T ü r k i y e ' n i n   B i r i k i m i

Y A Z A R L A R
Bak masum olduğunu ispat edemiyorsun!

SHOW TV'nin alkışlarla, kahkahalarla ve sırasında itiş kakışlarla süren meşhur programında eskilerden aksaçlı bir gazeteci Saadet Partisi milletvekiline soru soruyormuş gibi yapıp sitem ediyor: "Ama siz de şu din meselesini her işe sokmasanız olmaz mı? Biraz da Türkiye'nin genel menfaatlerini düşünün!." Komik bir "sitem" tabii ki... Bir ülkedeki "din işlerini" dışarıda tutarak, ülkenin "genel menfaatleri"nden söz etmek, komik bir şey tabii ki... Hani bir bakıma, "ülkenin sabun sanayiini her işe karıştırmayalım!" gibi bir uyarı...

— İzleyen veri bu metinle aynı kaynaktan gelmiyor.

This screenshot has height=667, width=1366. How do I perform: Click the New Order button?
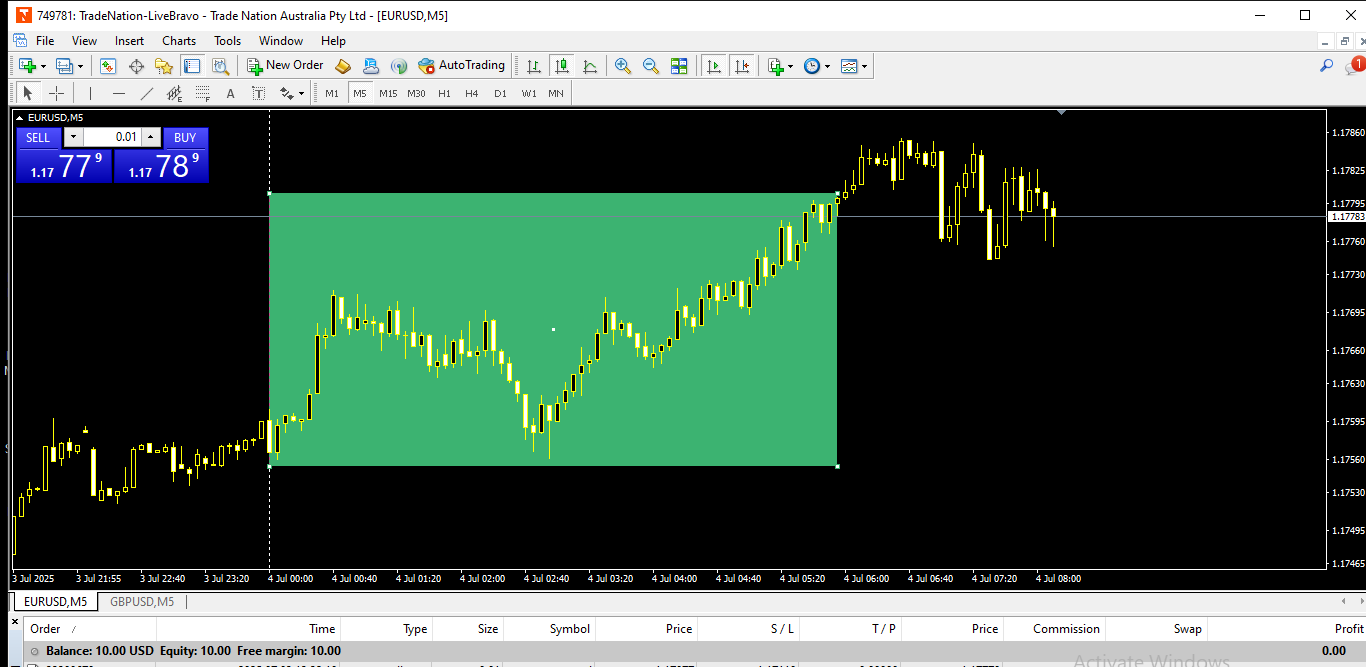coord(285,66)
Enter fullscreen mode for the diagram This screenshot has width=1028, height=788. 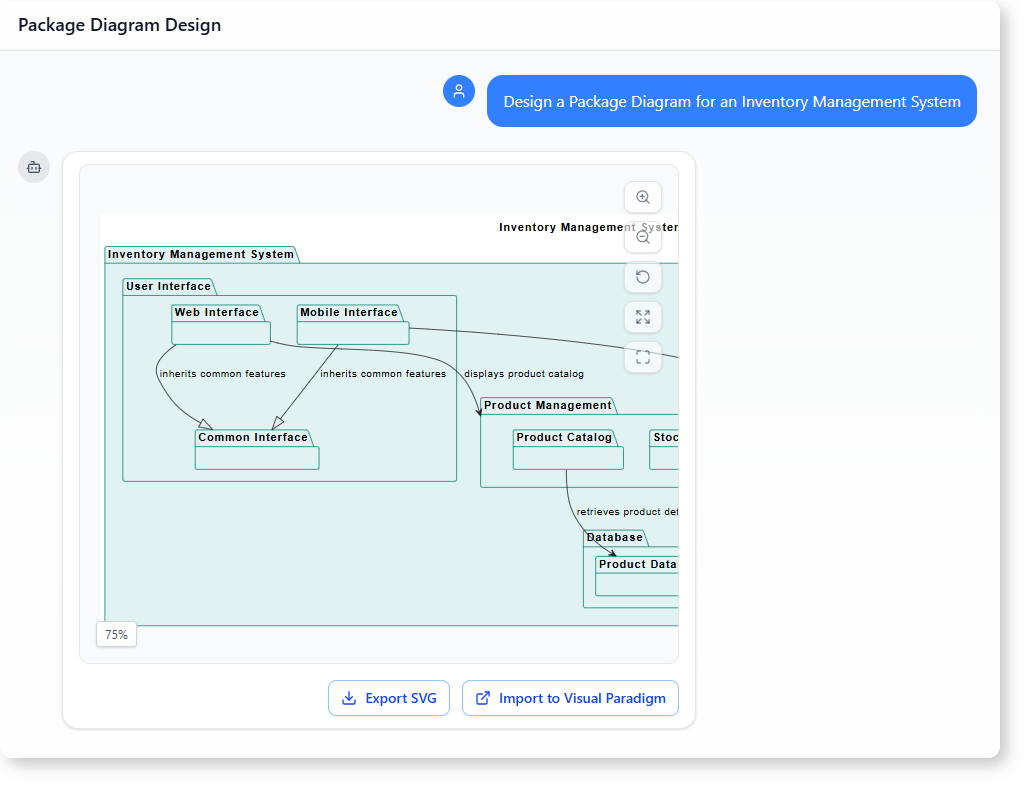click(x=643, y=356)
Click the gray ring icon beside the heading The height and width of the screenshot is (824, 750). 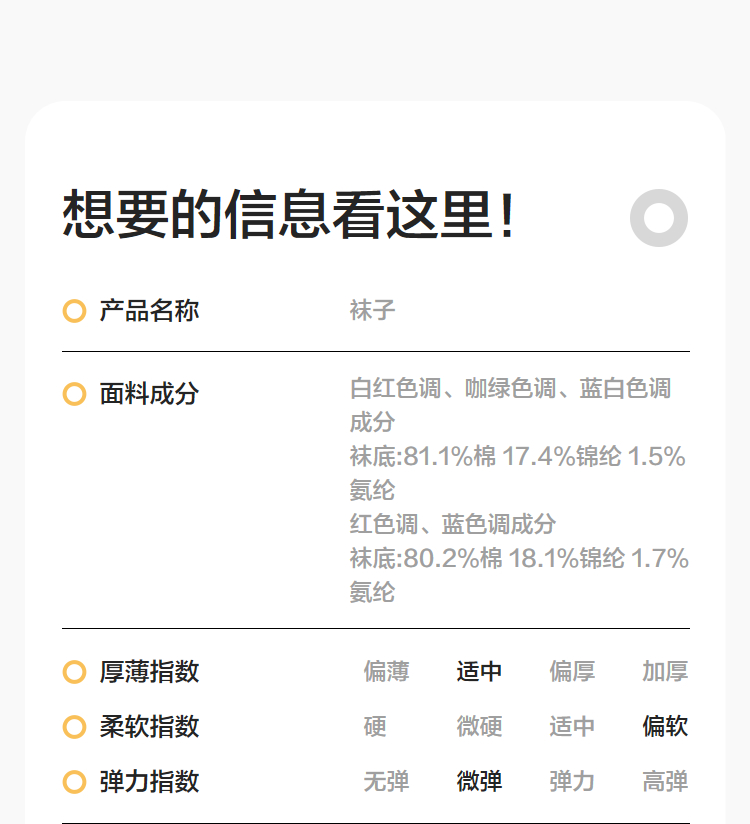tap(659, 217)
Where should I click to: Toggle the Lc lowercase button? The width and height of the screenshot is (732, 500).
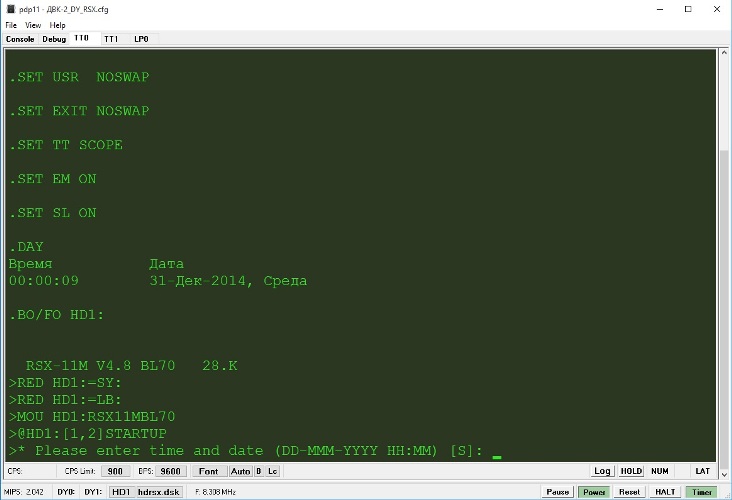[x=272, y=470]
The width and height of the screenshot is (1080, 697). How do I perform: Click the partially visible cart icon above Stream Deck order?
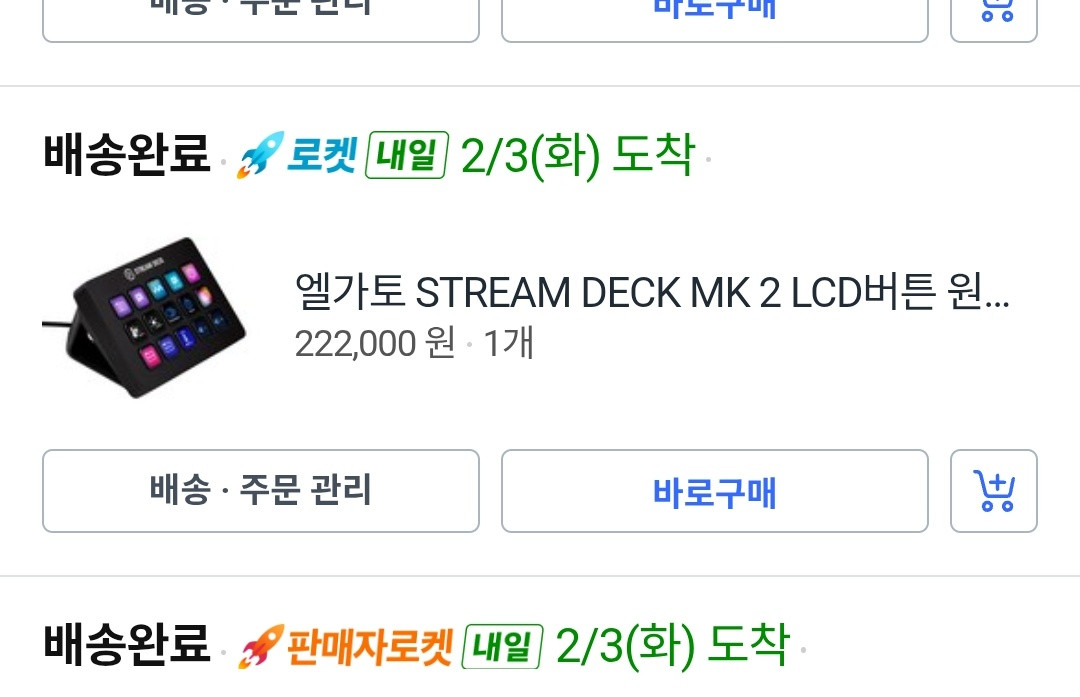tap(993, 19)
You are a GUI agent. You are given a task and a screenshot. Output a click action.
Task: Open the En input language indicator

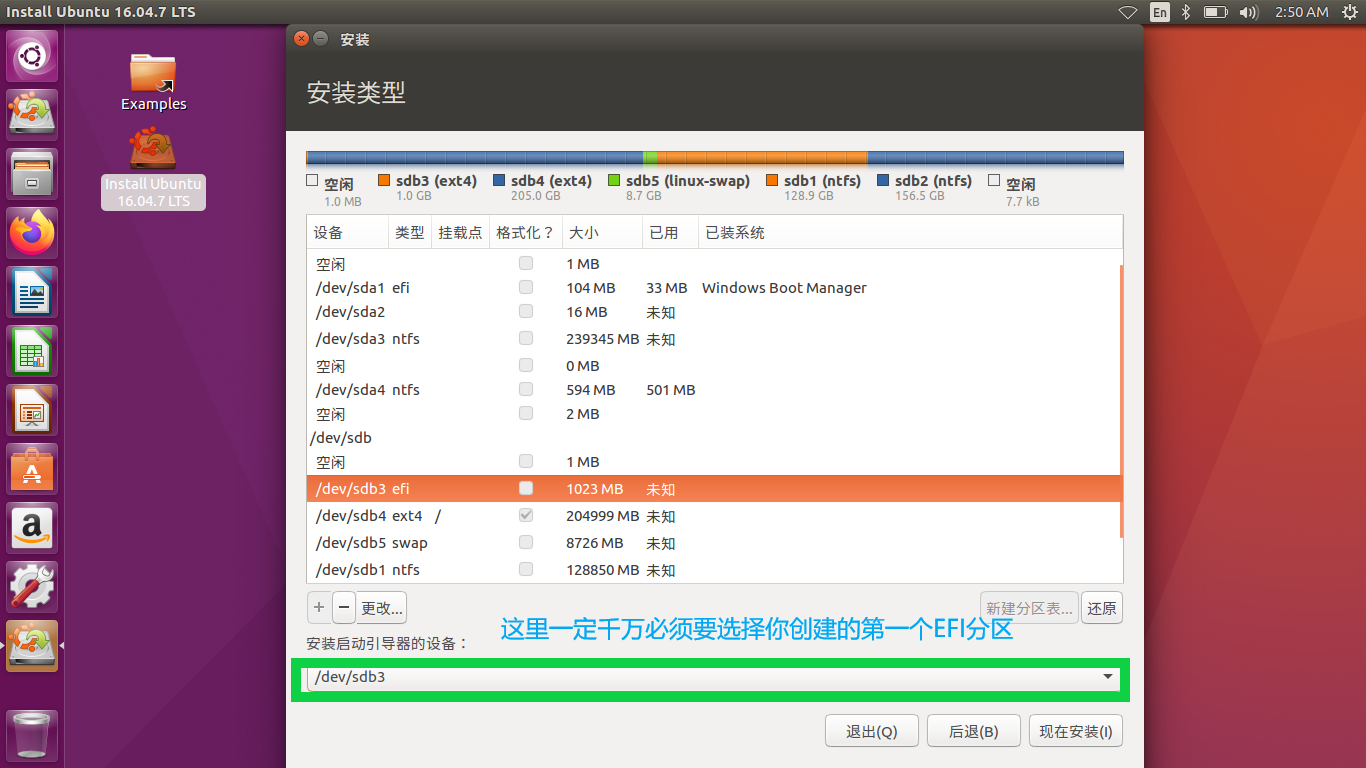click(1160, 12)
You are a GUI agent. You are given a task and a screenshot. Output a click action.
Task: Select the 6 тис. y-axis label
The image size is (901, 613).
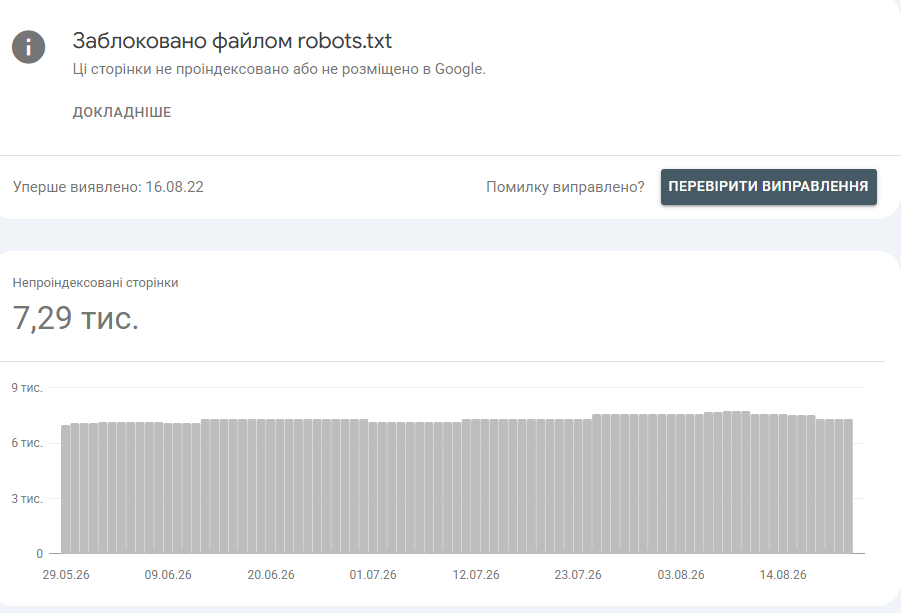pos(27,443)
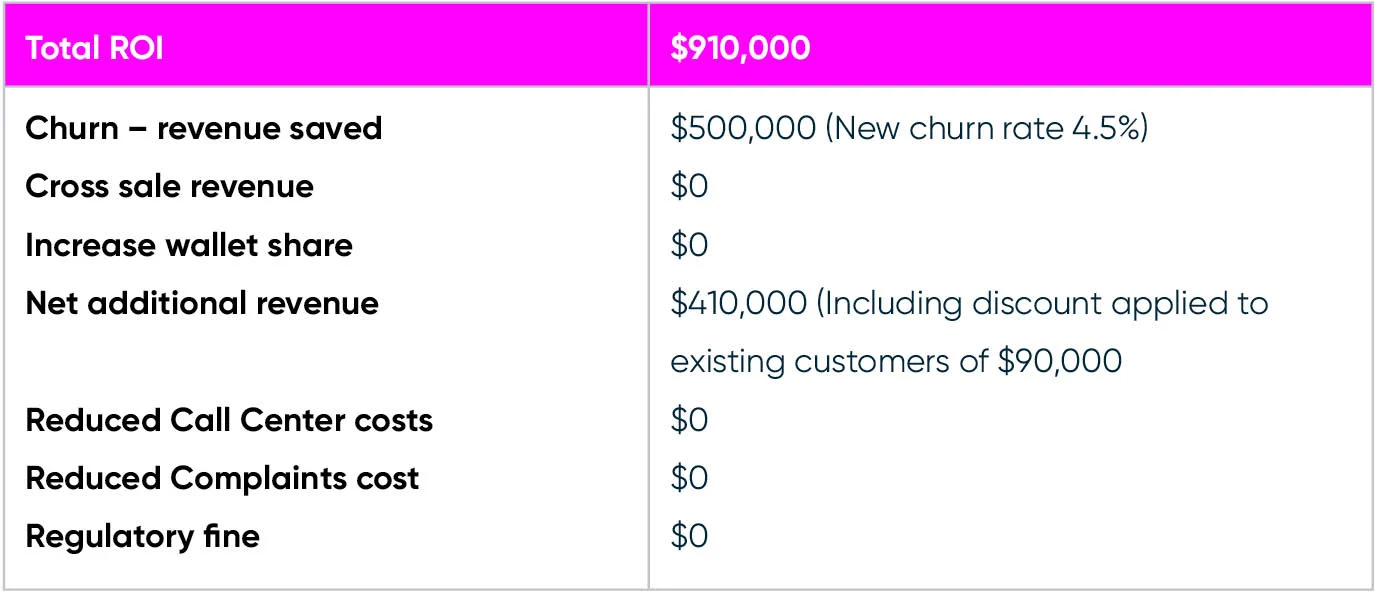The image size is (1375, 604).
Task: Click the Net additional revenue label
Action: [x=201, y=303]
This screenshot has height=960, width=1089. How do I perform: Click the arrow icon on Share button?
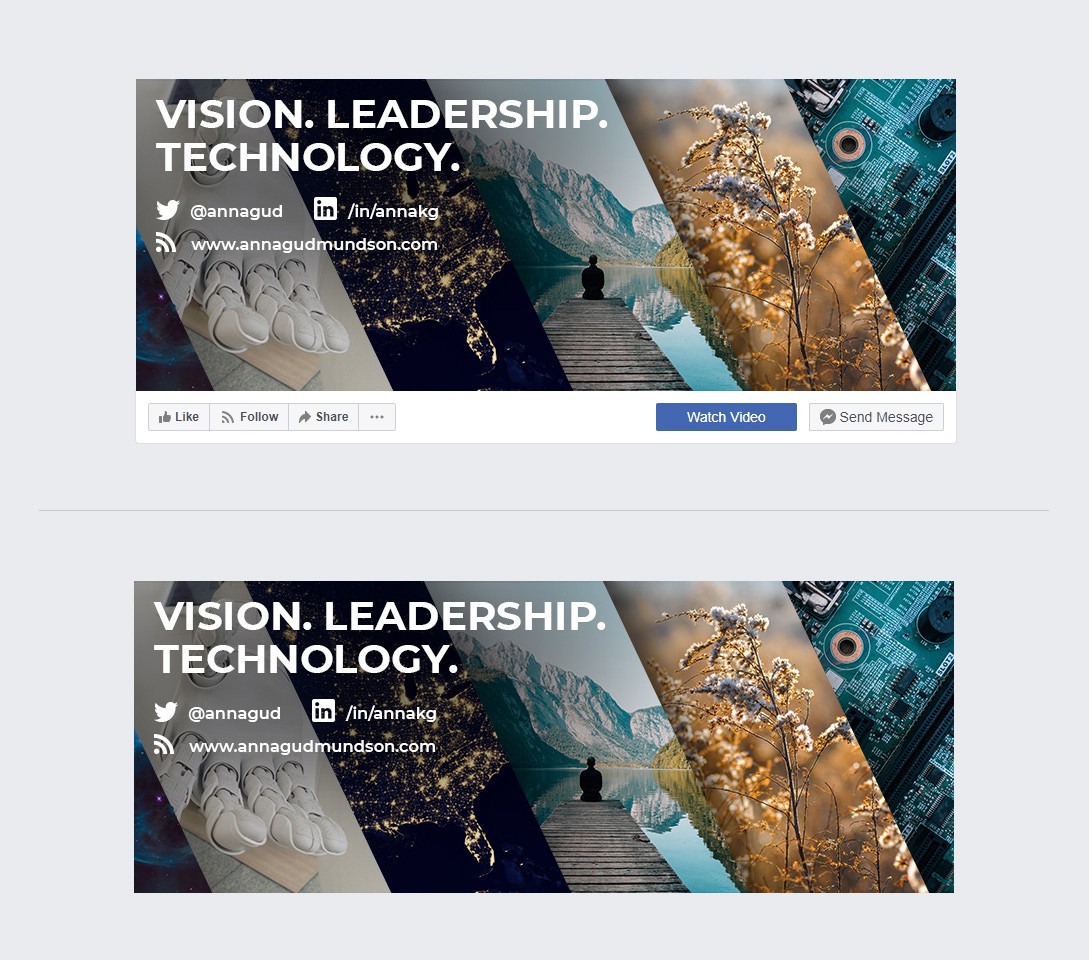point(305,417)
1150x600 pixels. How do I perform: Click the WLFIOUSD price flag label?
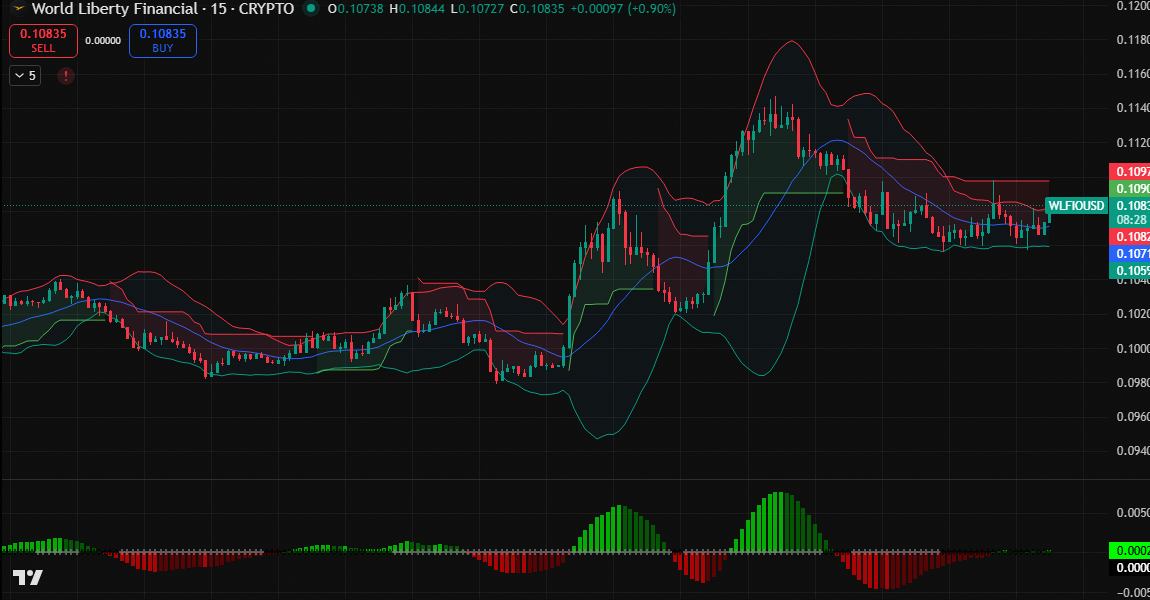tap(1075, 206)
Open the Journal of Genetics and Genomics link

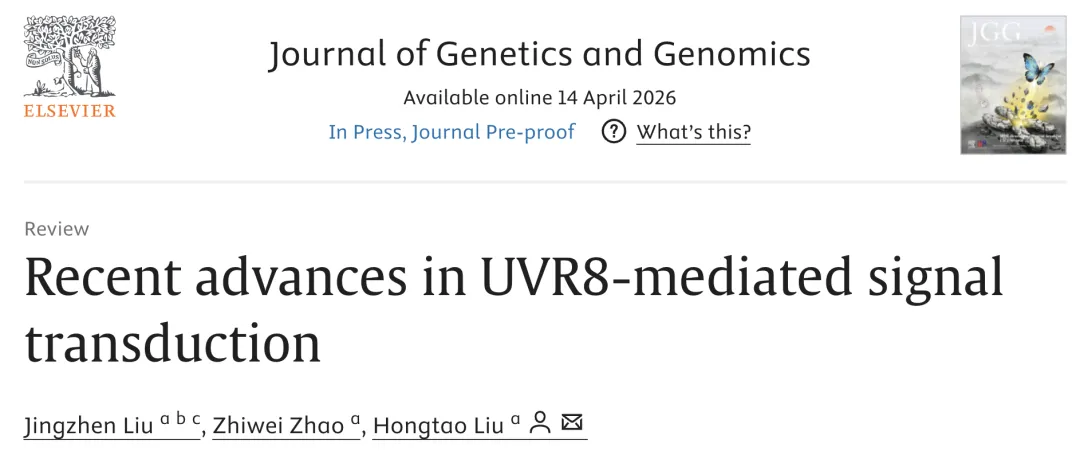coord(539,54)
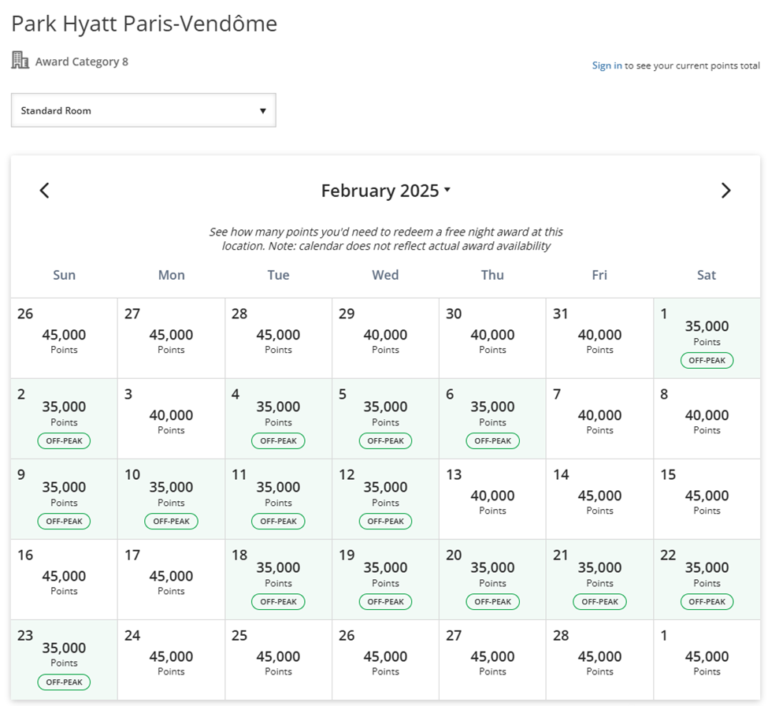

Aksaçlı gazeteci uyarıyor ama Saadet Partisi milletvekili o zamana kadar "din meselesini" merkeze alarak tek bir laf etmiş de değil. Ayrıca o zamana kadar, bir "yanlış anlama"yı önlemek için elinden geleni fazlasıyla yapmaktan da geri kalmamış. Taliban'ı "kır eşkiyası" olarak nitelemiş, 11 Eylül katliamında hayatını kaybedenleri olması gerektiği gibi anmış, iktidara geldikleri takdirde ülkeyi "şeriat"a göre yönetmeyi düşünmediklerini, demokrasiyi esas aldıklarını belki on kere tekrarlamış... Ama hayır, konuşmacısı ve katılımcısıyla milleti ikna etmenin mümkünü yok! O da yoldaşları gibi "takiye"ci, o da "samimi" değil... ("Ama siz tarikat liderlerini başbakanlıkta iftara çağıran siz değil miydiniz?") İçinden çıkılması imkansız bir durum tabii; "söz"e beş paralık değer veren yok. Herkes birbirinin ne olduğunu "söz"e gerek kalmadan biliyor, tanıyor zaten... Elimizdeki tek anahtar olan "söz"e kulak veren kalmadığından, bütün arayışların üzerine kilit vurulmuş...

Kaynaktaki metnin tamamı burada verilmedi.